• [WHAT YOU SHOULD DO] Pick out every line below that contains the string "action" and copy each of those lines in full.

• [GIVEN ENTRIES]

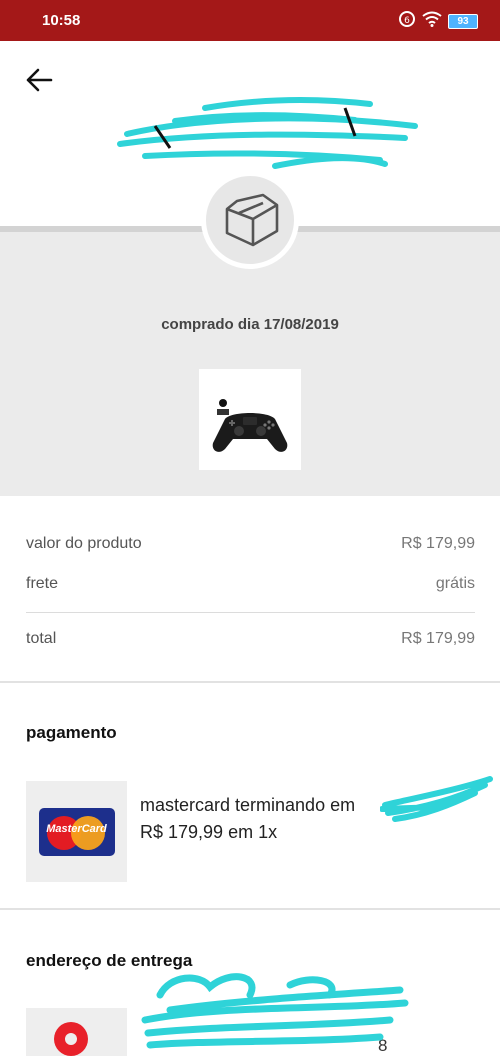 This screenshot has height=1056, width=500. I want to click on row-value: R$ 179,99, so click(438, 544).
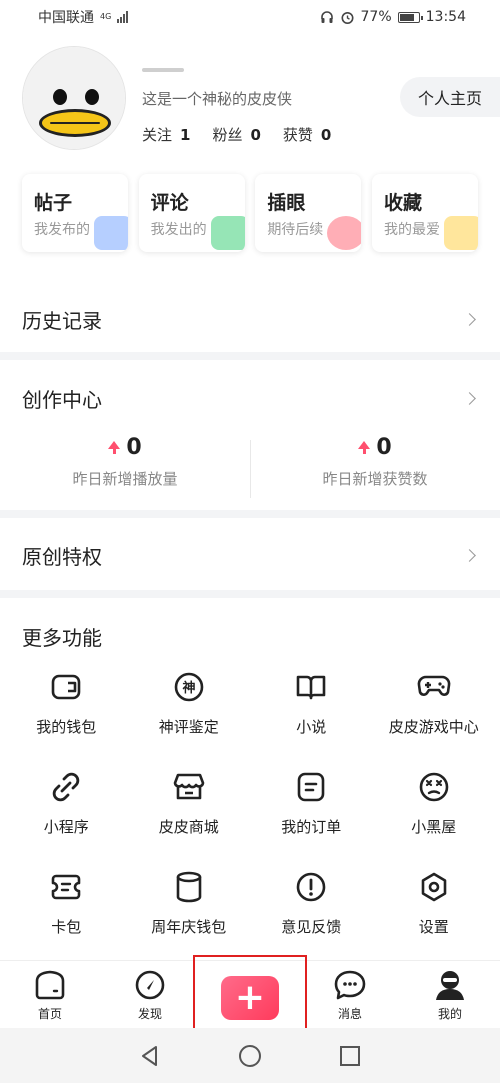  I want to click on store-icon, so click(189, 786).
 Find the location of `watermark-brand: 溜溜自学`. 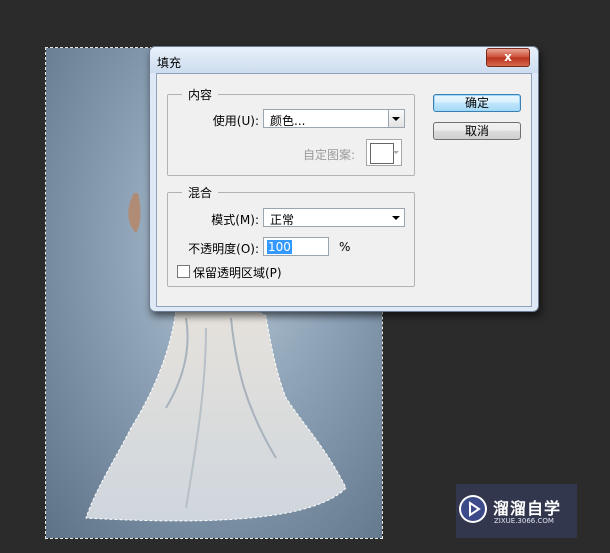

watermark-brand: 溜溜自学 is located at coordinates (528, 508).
---
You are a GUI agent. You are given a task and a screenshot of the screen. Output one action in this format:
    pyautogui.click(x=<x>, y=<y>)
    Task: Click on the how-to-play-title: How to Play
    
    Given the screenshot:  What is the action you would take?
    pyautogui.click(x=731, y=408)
---
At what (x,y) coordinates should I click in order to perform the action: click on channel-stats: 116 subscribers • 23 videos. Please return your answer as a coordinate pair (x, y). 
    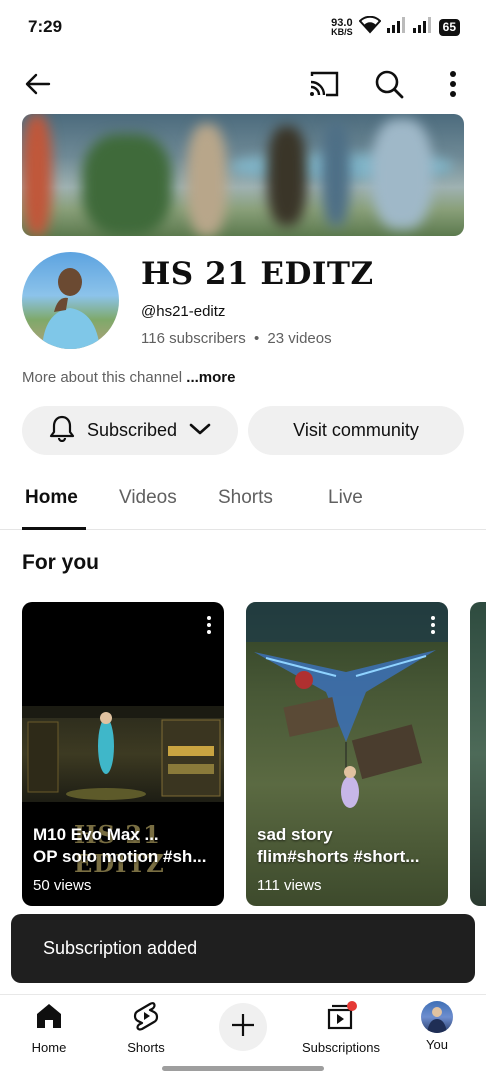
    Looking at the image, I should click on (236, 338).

• [OUTPUT FOR THIS TASK]
You are a GUI agent. You are given a task and a screenshot of the screen. Output one action in this format:
    Given the screenshot:  What is the action you would take?
At what (x,y) coordinates should I click in order to perform the action: click on channel-stats: 116 subscribers • 23 videos. Please return your answer as a coordinate pair (x, y). 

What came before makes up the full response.